Vous avez choisi une scénographie extrêmement sobre et très poétique. Il semble s’y installer une temporalité différente, une impression de rêve éveillé qui vient contrecarrer cet effet de juxtaposition : on n’a pas ce sentiment de rupture totale, au contraire une certaine fluidité s’installe. La façon dont vous faites travailler les choeurs fait que l’on est tout à coup déconnecté d’une logique du réel, pour entrer dans celle du rêve...
La première fois que j’ai lu la partition, j’ai été frappée par ce côté magique, ces sorcières omniprésentes, qui observent, ensorcellent les marins. Dans la partition, à cet instant, ce sont logiquement deux choeurs qui interviennent, celui des sorcières d’abord, puis celui des marins. Ici, ce sont les marins de Troie qui disent « Destruction is our delight » (Détruire est notre plaisir). J’ai en effet pensé que le meilleur choix pour que cette scène fonctionne, c’était que les marins soient sous le sortilège des sorcières. Ces marins sont ainsi dans cette mise en scène toujours sous l’emprise d’un pouvoir (comme dans l’Enéide, où ils errent pendant six ans). Je voulais que ce choeur donne un sens. Et cela me permettait de donner plus de place au côté magique, et aux sorcières qui sont pour moi la représentation même du destin de Didon et Enée.

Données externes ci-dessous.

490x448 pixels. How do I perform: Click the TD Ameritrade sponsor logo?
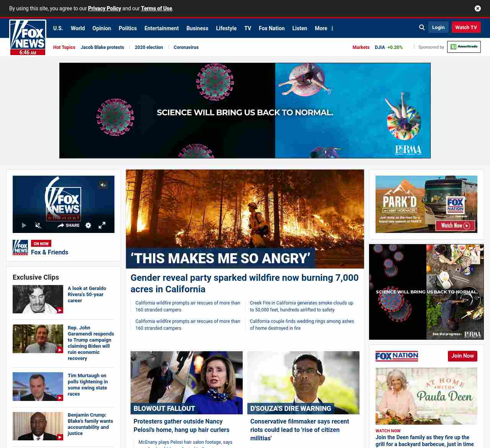tap(464, 47)
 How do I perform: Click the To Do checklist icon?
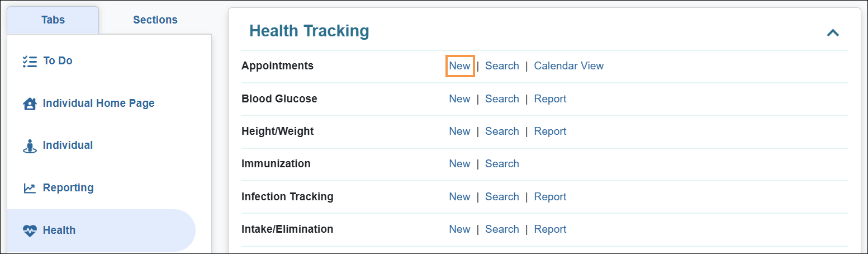pyautogui.click(x=29, y=61)
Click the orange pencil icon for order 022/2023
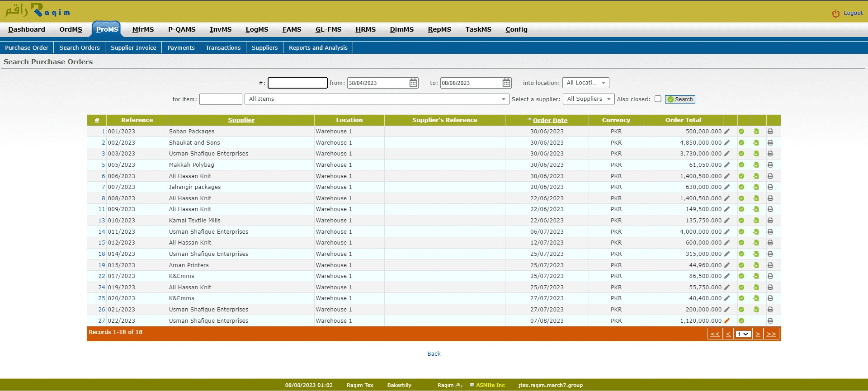 [727, 321]
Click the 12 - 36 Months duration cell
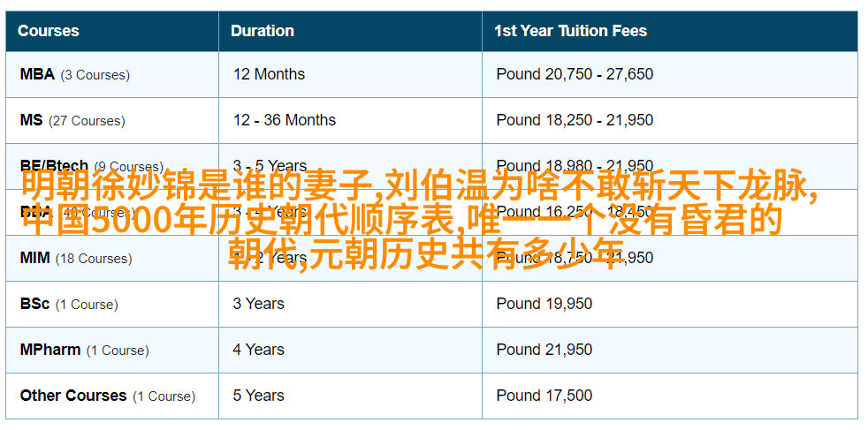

Dans l’opéra de Purcell, contrairement au texte de Virgile, lorsqu’Enée annonce son départ à Didon, il est touché par son désespoir, il est prêt à désobéir à l’ordre de Jupiter. C’est Didon qui le pousse à partir et à affronter leur destin. Musicalement, Purcell l’illustre en faisant s’alterner leurs voix: « Pars » et « Non, je reste ». Mais il donne cette force à Enée de refuser sa destinée. D’autre part dès l’ouverture de l’opéra, Didon est dans la douleur: « Peace and I are strangers grown » (La paix m’est devenue étrangère). Il faut que le public comprenne que le dilemme ne concerne pas seulement son amour pour Enée. Elle avait déjà fait le choix de ne plus jamais aimer, après la mort de son mari. Selon moi il était important de dire qu’elle aussi est une réfugiée, et d’expliquer ce qui s’était passé plus tôt. C’est pourquoi j’ai choisi d’ouvrir le spectacle sur un prologue.
Dans la scène de la chasse, qui a une tonalité joyeuse, on a pourtant le sentiment que le drame approche, (lorsque l’un des choristes verse du sang dans un récipient par exemple), on sent que le drame se prépare dans toutes les scènes, et qu’une issue fatale trace son chemin, avec la présence des sorcières qui observent... on sent cette continuité.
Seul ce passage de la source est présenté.